Contrast enhancement of the retinal image and image distortion associated with macular degeneration.

An analysis of image distortion in connection with macular degeneration revealed that seeing objects requires brightness contrast enhancement. Thus macular degeneration changes neural interaction controlling bipolar cell responses to light stimulating photoreceptors to reverse spatial brightness contrast enhancement with the consequence that objects cannot be seen. This shows that the contrast of the retinal images is too low for vision without enhancement. However images consisting of randomly arranged small spots of different brightness are seen because of cones enhancing bipolar cell responses to rod input and rods enhancing bipolar cell responses to cone input. This residual vision and the observation that image distortion disappears at low light intensities reveal that macular degeneration is a functional disorder with intact photoreceptor function. The affection may therefore be caused by a reduction of blood flow through the choriocapillaries associated with ageing.

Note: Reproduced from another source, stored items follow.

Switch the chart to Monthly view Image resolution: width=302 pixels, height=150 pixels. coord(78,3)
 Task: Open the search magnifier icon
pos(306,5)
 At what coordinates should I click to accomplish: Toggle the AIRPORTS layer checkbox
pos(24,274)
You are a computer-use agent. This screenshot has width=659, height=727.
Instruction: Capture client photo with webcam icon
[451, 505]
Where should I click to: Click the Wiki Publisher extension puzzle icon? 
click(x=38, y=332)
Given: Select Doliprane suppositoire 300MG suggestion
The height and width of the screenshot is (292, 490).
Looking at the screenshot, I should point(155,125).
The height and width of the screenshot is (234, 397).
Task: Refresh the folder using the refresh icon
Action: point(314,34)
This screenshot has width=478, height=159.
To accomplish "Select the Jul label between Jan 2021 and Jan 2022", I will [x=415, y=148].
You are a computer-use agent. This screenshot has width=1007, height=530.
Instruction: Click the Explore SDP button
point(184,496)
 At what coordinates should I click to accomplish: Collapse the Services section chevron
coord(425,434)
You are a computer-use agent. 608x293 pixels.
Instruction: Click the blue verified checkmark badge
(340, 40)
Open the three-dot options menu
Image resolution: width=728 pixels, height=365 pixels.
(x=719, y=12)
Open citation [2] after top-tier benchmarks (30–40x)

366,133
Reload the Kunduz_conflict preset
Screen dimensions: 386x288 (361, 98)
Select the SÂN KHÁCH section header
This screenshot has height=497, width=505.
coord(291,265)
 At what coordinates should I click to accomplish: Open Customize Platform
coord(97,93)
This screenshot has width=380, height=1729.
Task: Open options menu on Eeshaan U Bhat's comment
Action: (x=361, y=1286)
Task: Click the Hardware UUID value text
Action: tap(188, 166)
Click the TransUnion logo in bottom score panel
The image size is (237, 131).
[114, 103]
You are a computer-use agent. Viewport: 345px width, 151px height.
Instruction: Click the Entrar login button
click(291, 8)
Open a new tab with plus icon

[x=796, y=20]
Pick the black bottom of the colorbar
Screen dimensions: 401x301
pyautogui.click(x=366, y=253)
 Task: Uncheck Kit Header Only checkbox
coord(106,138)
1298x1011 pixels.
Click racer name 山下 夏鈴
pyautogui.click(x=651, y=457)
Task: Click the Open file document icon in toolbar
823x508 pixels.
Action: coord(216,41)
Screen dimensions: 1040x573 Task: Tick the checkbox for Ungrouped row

The analysis of image distortion associated with the affection led to a simple way to determine the size of the affected retinal area, making it possible to follow the progression of the affection in a direct and simple way. Basic aspects are described of synaptic interaction within the information processing unit that determines the responses of the bipolar cells to photoreceptor input. This unit is the first information processing unit that has been revealed thanks to the extension of the analysis of the nervous system to the nanometer level at which information is processed. The minute size of the information processing unit, the special conditions for synaptic transmission combined with the short distances separating the synapses create special conditions for neural interaction at the nanometer level, establishing conditions for high speed neural communication.